[O que fazer]
Reproduza sem alterações as linhas desde o início até a linha que contém "Action: click(57, 349)", incluindo essa linha. Deixe as imagens de fora da resposta.

———

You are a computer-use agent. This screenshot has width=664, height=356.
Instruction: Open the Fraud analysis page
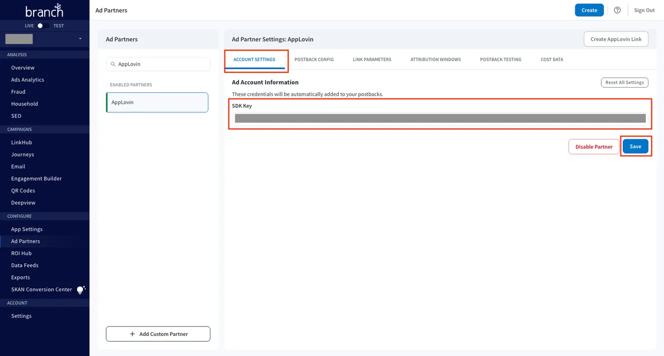coord(18,91)
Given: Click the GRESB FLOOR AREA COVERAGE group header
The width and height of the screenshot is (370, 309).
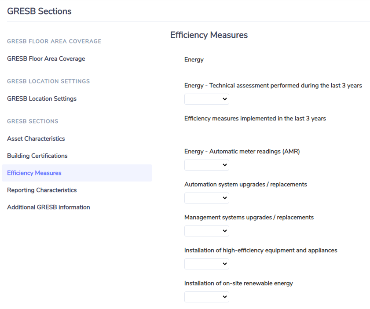Looking at the screenshot, I should click(54, 41).
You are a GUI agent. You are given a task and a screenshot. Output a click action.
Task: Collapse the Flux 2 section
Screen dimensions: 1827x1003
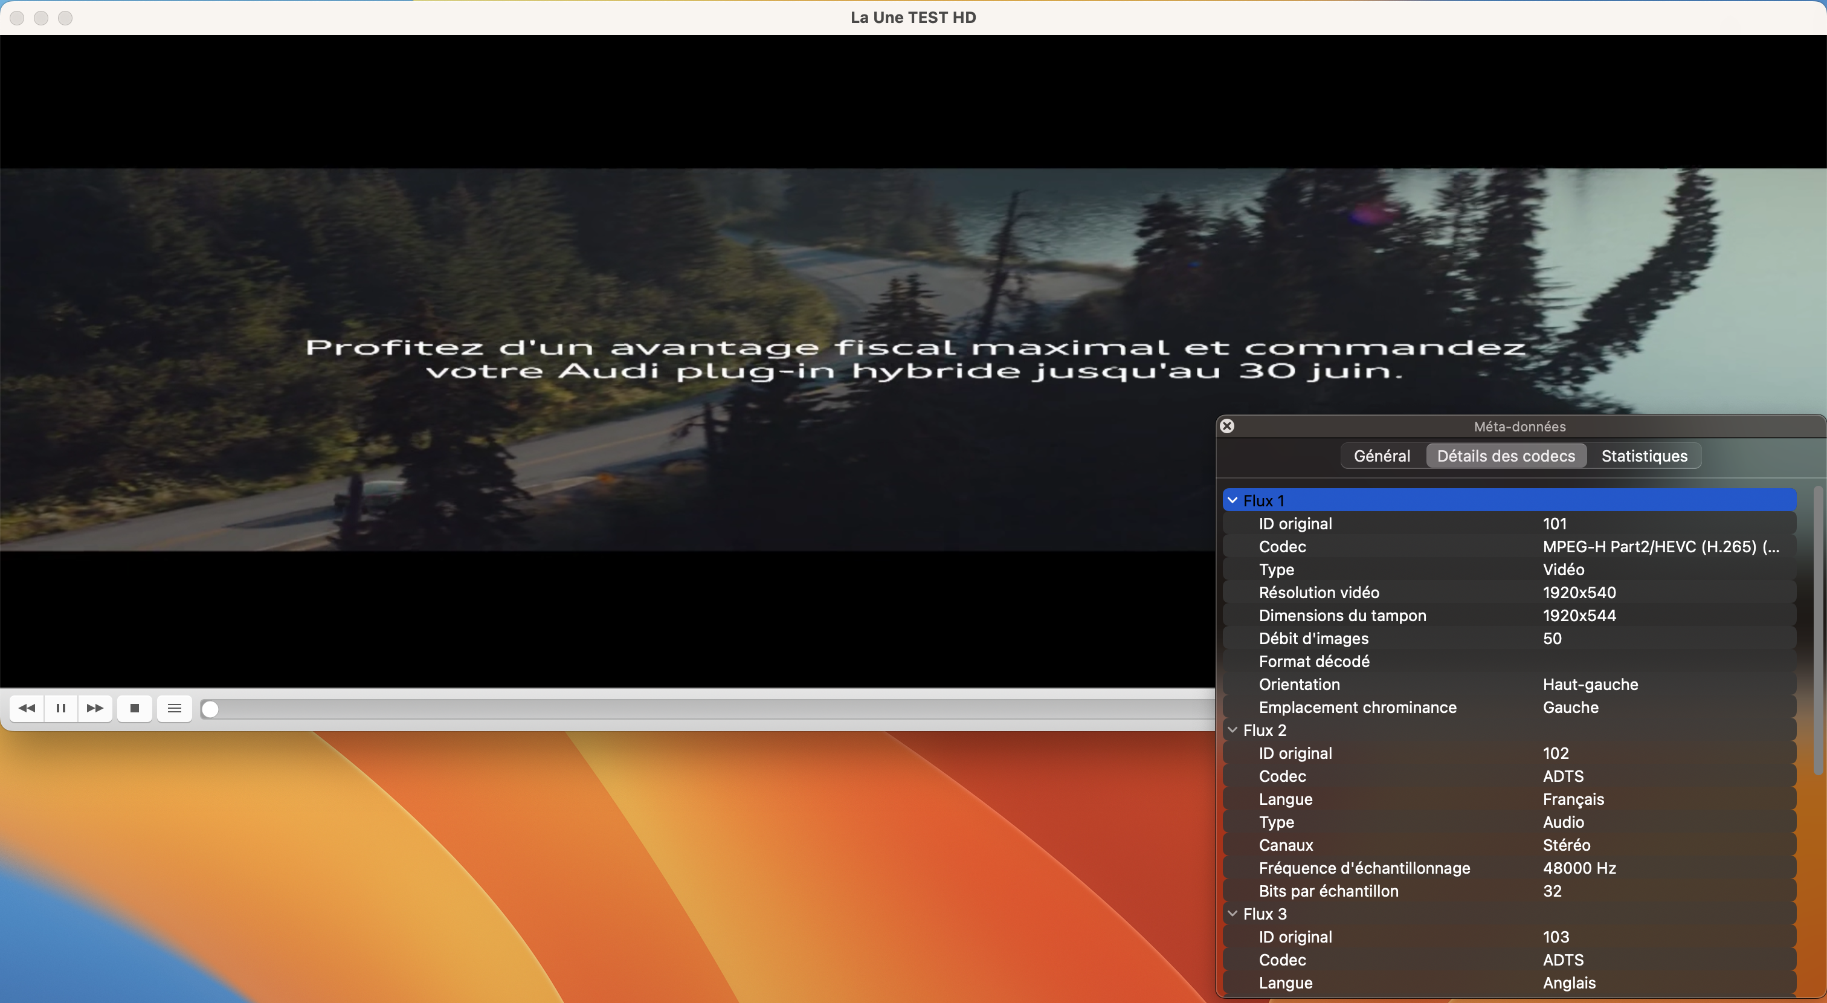pyautogui.click(x=1233, y=730)
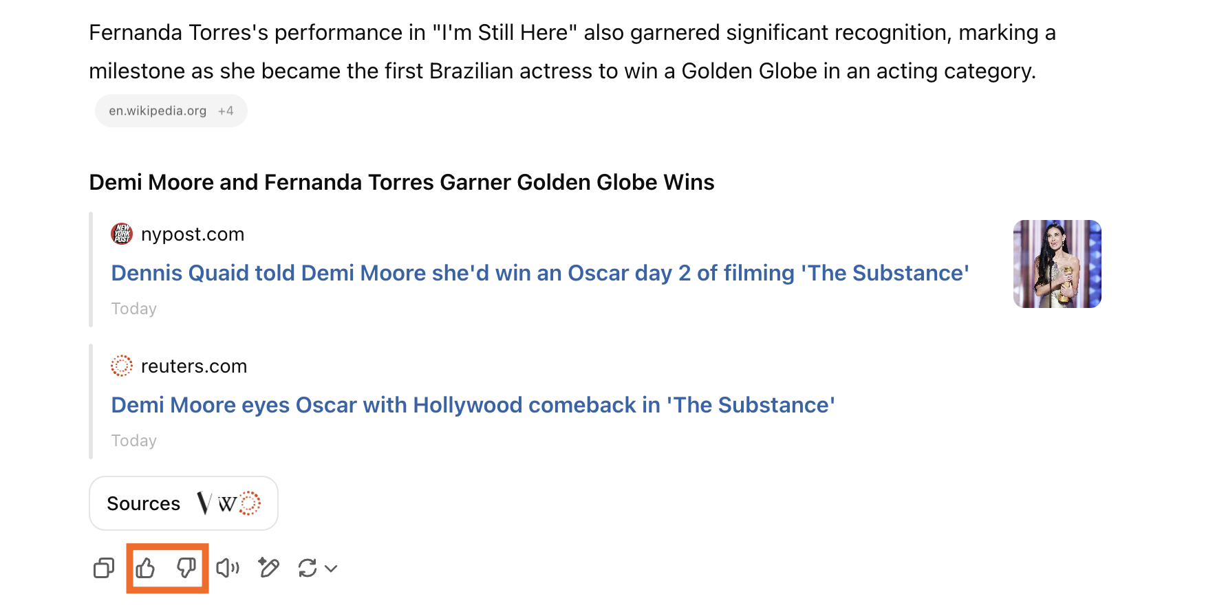Open Demi Moore eyes Oscar article link
This screenshot has height=616, width=1215.
473,405
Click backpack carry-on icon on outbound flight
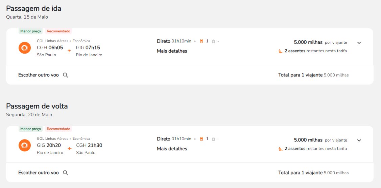The height and width of the screenshot is (188, 381). click(201, 41)
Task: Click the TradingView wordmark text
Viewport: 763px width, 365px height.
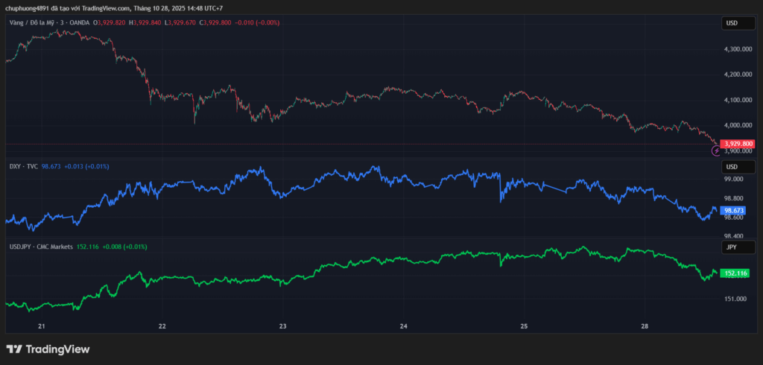Action: click(57, 349)
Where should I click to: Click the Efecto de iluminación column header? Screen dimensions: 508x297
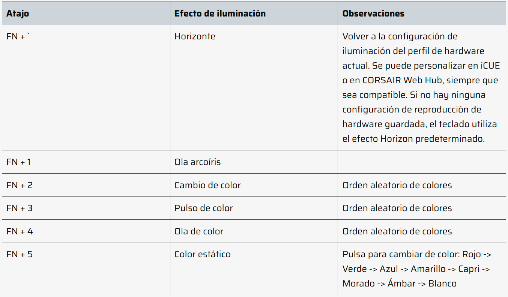(254, 14)
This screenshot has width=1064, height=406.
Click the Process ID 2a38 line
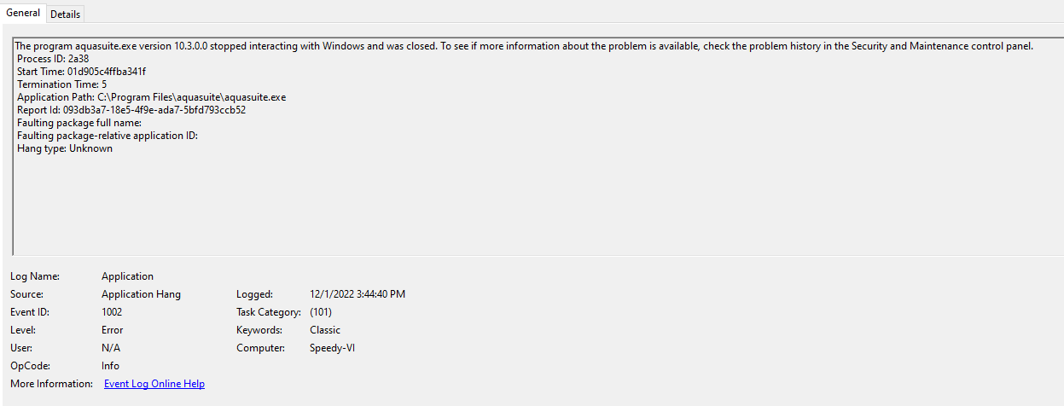pos(54,59)
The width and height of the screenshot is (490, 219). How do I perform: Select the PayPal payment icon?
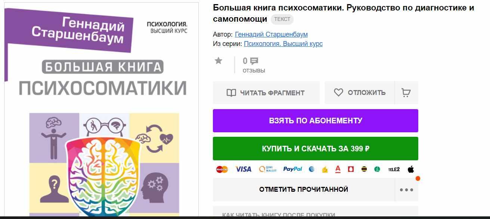tap(292, 169)
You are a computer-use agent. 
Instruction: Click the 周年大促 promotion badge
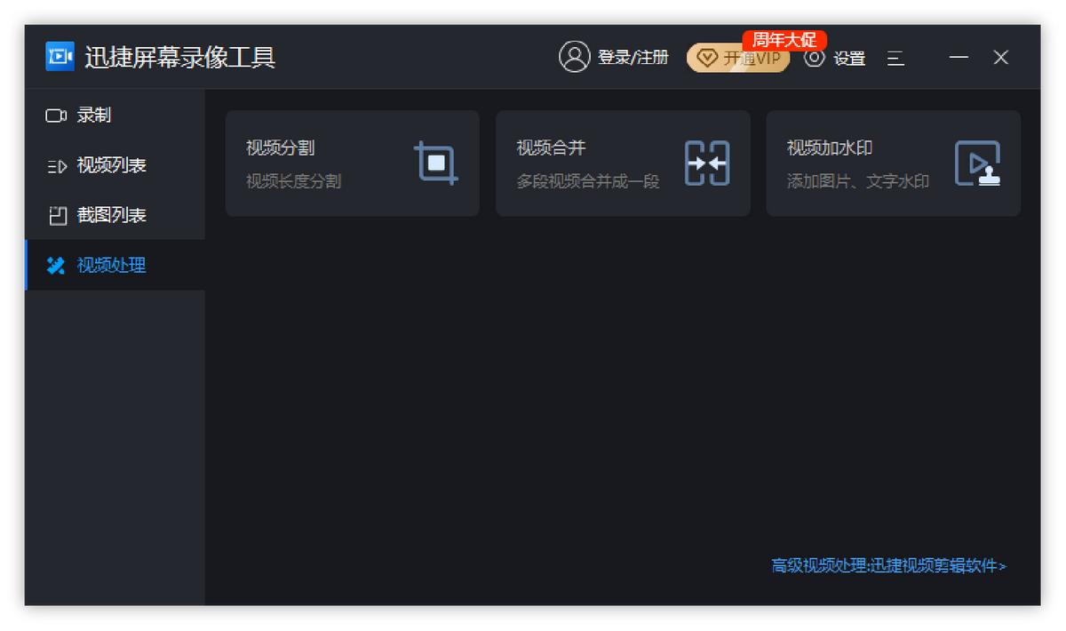click(x=785, y=39)
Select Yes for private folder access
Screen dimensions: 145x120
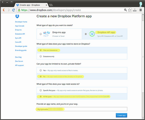pos(41,70)
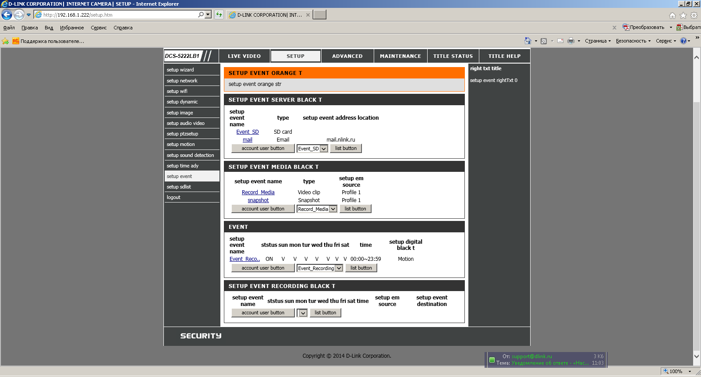The height and width of the screenshot is (377, 701).
Task: Click account user button under server section
Action: pyautogui.click(x=263, y=149)
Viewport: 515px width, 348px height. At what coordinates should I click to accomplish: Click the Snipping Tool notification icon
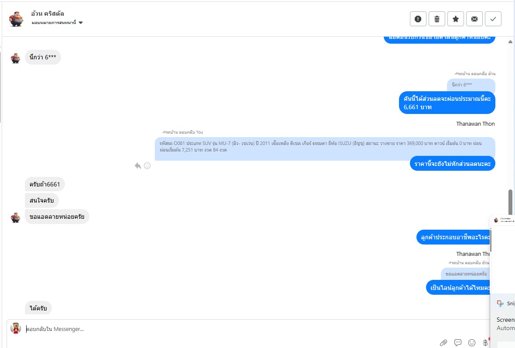click(x=500, y=303)
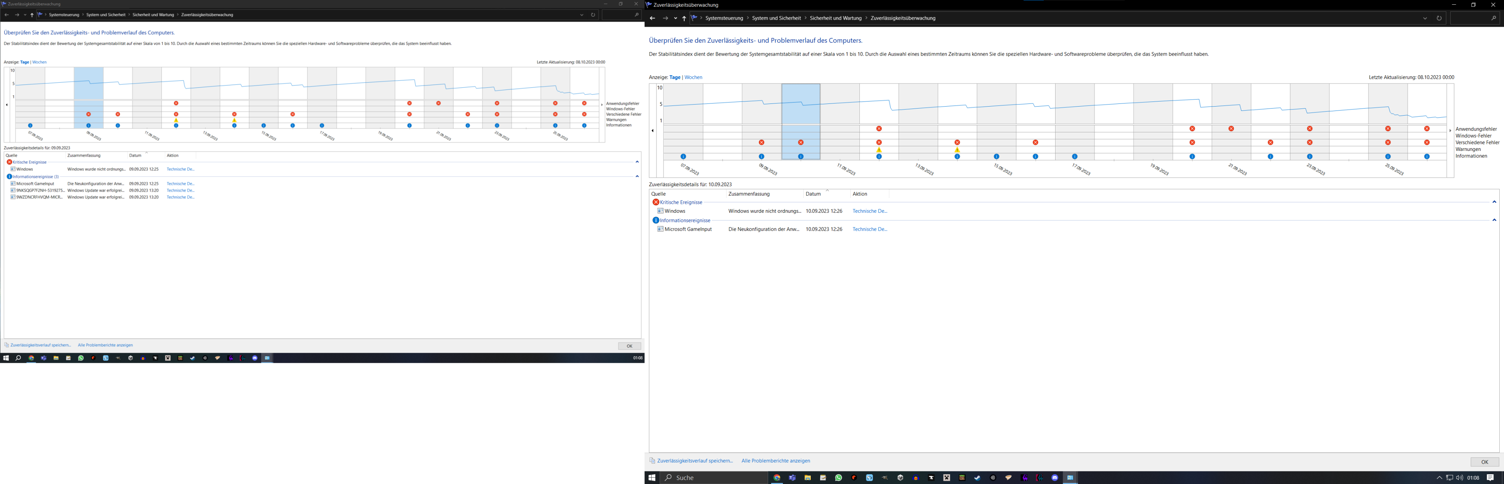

———

[Resposta escrita]
You are a computer-use agent. This screenshot has width=664, height=356.
Instruction: Open the Fraud analysis page
coord(18,91)
Given: Click the GRESB FLOOR AREA COVERAGE group header
The width and height of the screenshot is (370, 309).
Looking at the screenshot, I should click(54, 41).
You are a GUI agent. You are given a task and a screenshot. Output a click action.
Task: Collapse the Flux 2 section
Screen dimensions: 1827x1003
pyautogui.click(x=1233, y=730)
Open Demi Moore eyes Oscar article link
This screenshot has height=616, width=1215.
473,405
Click backpack carry-on icon on outbound flight
The height and width of the screenshot is (188, 381). click(201, 41)
Task: Click the TradingView wordmark text
Viewport: 763px width, 365px height.
Action: click(57, 349)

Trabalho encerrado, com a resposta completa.